■ Activity ■
Beneath this instruction is a listing. Transcribe from it only the stretch from the line with "Click the 3" through the line with "Task: Click the Scuole", both end lines included, exactly as written.

■ Data extract ■

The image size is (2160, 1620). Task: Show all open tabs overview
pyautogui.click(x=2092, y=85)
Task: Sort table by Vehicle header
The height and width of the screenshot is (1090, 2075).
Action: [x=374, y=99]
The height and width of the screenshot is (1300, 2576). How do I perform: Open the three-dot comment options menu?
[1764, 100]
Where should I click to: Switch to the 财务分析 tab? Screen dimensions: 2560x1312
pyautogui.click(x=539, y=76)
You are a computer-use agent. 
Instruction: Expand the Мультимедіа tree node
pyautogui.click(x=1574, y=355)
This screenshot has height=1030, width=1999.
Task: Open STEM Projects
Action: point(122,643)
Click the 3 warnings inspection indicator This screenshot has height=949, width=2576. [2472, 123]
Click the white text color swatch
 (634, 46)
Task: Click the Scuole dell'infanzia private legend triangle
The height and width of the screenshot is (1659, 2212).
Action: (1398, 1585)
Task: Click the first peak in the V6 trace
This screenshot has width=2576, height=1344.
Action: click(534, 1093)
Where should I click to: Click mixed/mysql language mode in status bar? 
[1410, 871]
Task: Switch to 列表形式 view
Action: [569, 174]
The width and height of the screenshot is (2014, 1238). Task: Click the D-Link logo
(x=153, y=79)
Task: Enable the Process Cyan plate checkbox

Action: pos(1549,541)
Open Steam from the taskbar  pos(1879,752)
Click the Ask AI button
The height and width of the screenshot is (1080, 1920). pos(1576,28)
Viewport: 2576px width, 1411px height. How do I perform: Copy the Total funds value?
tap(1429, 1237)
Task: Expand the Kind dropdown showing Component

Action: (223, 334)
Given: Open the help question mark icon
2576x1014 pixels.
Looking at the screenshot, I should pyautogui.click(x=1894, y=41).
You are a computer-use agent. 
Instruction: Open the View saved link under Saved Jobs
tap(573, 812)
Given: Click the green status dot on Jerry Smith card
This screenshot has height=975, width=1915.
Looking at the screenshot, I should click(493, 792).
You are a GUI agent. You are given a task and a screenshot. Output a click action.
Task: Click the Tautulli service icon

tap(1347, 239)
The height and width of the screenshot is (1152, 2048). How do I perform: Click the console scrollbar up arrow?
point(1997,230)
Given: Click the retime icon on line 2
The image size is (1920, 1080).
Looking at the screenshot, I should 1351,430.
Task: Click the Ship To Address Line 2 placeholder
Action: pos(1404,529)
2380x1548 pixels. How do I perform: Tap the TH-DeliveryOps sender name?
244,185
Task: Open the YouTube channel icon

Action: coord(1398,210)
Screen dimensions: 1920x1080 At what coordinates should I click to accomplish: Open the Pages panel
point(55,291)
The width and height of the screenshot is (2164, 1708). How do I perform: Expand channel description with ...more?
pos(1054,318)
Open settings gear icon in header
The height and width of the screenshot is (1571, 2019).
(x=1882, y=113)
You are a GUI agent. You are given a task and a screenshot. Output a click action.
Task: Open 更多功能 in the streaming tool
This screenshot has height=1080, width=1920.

■ Problem solution ■
Click the 3 warnings inspection indicator This screenshot has height=949, width=2576. [2472, 123]
Click the white text color swatch
 (634, 46)
Task: Click the Scuole dell'infanzia private legend triangle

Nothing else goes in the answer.